The Companys exposure on these contracts is limited to the difference between contract value and market value on the volumes hedged. Crude oil future contracts are marked to market and related gains and losses are recognized currently into earnings, irrespective of when physical crude sales occur. For the years ended December 31, 2003, 2002 and 2001, the Company consummated commodity derivative transaction activities on 72.47%, 42.01% and 21.20%, respectively, of its total import and export traded volumes.
The open positions on the futures market, compared to spot market value, resulted in recognized losses of US$ 2, US$ 4 and US$ 6 during the years ended December 31, 2003, 2002 and 2001, respectively.
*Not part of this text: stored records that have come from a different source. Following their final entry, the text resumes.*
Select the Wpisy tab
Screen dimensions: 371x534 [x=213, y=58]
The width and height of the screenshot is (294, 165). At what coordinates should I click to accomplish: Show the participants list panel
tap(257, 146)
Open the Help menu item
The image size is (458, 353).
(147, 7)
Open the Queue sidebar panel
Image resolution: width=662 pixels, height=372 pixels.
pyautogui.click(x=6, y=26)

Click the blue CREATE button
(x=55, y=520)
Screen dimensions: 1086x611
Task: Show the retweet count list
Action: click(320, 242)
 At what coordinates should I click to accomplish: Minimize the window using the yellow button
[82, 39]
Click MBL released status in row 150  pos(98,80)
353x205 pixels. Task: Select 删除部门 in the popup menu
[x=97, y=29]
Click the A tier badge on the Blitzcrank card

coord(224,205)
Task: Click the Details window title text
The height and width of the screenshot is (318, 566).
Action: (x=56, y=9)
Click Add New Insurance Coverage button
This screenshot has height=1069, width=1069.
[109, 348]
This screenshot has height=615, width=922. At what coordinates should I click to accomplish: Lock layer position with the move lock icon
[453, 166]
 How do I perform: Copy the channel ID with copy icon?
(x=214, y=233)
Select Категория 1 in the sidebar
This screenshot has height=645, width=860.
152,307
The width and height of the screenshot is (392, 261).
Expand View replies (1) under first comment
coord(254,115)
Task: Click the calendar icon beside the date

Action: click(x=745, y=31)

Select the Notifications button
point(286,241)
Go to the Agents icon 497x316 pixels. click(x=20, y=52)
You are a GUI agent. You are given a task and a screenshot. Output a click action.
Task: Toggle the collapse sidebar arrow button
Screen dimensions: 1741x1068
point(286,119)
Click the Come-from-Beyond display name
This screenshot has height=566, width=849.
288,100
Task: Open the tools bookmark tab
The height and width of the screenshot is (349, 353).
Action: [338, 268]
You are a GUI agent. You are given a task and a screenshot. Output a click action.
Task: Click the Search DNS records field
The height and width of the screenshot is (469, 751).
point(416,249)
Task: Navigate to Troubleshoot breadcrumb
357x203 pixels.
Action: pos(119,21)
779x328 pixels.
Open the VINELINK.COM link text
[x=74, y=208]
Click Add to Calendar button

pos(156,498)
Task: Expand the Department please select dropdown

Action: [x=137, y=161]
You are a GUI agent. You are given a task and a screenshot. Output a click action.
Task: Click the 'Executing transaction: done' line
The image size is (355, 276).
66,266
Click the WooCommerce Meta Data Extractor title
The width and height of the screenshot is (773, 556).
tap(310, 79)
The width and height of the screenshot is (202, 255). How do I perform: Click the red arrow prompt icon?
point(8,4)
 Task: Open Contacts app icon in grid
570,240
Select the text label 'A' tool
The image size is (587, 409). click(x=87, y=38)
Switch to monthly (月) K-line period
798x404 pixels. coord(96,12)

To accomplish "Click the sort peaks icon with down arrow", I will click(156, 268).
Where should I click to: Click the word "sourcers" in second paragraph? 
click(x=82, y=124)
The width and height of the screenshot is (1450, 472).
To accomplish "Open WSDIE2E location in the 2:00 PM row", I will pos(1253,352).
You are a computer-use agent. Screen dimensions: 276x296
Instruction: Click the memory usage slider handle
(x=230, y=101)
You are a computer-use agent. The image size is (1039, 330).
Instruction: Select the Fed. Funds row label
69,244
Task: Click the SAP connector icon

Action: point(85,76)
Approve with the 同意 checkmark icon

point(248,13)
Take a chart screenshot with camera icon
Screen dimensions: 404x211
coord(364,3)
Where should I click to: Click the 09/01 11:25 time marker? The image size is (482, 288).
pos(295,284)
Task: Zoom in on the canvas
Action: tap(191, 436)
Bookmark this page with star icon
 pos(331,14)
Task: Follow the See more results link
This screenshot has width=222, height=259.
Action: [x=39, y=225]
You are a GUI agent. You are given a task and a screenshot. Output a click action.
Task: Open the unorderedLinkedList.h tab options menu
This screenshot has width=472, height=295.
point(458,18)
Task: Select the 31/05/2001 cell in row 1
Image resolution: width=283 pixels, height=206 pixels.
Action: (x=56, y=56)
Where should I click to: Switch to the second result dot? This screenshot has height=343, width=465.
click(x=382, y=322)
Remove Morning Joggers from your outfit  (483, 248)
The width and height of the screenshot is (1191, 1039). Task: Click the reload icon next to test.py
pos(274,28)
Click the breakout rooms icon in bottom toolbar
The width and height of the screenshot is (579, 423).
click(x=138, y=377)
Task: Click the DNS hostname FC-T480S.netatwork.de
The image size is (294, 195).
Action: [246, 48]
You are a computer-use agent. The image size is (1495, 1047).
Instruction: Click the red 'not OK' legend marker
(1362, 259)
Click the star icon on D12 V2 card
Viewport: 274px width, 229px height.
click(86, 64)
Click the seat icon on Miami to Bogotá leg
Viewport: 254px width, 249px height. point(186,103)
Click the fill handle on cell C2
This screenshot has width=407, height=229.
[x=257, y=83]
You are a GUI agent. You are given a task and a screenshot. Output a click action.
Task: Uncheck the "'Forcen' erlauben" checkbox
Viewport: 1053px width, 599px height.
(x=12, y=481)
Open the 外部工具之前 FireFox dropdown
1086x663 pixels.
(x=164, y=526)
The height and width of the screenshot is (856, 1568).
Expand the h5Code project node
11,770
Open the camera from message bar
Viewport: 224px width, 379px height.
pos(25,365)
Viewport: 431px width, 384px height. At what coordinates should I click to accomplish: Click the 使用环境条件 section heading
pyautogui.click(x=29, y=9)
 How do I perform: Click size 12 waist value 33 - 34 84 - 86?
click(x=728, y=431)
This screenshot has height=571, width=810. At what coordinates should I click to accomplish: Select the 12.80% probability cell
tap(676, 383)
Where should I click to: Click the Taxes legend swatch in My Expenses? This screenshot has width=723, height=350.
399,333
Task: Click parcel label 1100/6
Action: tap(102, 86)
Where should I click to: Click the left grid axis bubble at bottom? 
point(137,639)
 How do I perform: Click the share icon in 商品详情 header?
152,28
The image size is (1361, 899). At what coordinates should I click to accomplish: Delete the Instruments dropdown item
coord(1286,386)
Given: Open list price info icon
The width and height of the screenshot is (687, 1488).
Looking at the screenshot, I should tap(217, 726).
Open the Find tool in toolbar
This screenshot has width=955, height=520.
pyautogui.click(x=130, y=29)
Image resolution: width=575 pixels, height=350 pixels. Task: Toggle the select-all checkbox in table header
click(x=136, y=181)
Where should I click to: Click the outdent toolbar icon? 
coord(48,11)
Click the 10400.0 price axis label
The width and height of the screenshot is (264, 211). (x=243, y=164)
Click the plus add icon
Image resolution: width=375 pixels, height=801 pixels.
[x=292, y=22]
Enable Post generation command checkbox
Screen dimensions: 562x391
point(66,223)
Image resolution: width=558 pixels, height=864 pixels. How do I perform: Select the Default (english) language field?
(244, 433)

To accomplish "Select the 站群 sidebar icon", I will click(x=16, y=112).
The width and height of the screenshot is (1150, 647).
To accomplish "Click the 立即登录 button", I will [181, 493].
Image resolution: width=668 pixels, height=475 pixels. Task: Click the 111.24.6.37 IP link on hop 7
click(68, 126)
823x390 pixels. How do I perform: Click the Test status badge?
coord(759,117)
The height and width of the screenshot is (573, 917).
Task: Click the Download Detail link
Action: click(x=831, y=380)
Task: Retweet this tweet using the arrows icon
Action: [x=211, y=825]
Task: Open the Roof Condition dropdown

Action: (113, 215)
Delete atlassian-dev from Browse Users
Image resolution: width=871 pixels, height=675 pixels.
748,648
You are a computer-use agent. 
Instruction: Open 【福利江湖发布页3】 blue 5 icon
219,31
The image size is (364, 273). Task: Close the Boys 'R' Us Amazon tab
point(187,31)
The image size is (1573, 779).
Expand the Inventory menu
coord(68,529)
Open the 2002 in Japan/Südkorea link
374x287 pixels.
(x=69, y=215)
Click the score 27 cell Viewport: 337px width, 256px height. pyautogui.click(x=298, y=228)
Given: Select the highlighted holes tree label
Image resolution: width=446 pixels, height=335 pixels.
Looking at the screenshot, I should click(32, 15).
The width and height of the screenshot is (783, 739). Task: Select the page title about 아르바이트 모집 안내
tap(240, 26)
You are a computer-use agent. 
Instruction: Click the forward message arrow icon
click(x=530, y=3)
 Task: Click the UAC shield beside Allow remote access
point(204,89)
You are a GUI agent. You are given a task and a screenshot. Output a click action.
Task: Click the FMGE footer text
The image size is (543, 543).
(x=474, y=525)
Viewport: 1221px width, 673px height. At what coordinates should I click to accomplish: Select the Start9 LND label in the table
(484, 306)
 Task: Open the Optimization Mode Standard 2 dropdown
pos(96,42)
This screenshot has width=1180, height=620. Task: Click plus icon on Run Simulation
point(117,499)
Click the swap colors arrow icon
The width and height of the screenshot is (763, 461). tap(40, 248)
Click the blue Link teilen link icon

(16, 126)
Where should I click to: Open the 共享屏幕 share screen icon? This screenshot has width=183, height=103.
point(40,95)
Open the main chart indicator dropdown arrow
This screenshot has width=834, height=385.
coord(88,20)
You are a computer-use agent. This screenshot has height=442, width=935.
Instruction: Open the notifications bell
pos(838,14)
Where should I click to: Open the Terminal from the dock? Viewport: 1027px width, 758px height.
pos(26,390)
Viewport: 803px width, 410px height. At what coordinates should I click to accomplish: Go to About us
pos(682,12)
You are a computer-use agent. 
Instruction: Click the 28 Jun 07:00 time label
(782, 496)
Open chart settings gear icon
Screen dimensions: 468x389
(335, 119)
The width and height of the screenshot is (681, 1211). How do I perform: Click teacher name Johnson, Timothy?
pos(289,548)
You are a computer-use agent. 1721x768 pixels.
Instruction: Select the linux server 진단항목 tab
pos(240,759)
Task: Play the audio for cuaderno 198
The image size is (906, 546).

A long-term operation was executed on January of 2001 by the sale of put options for 52 million barrels of West Texas Intermediate (WTI) oil over a period extending from 2004 to 2007, with the objective to obtain price protection for this quantity of oil and to provide the funding institutions of the Barracuda/Caratinga project with a minimum guaranteed margin to cover the debt servicing. The puts were structured to ensure that the financial institutions participating in the financing of the development of the fields receive the price required to generate the minimum required return on investment. The Company accounts for the put options on a mark to market basis. During 2003, 2002 and 2001, the Company realized a net gain of US$ 7 and US$ 8 and US$ 5, respectively.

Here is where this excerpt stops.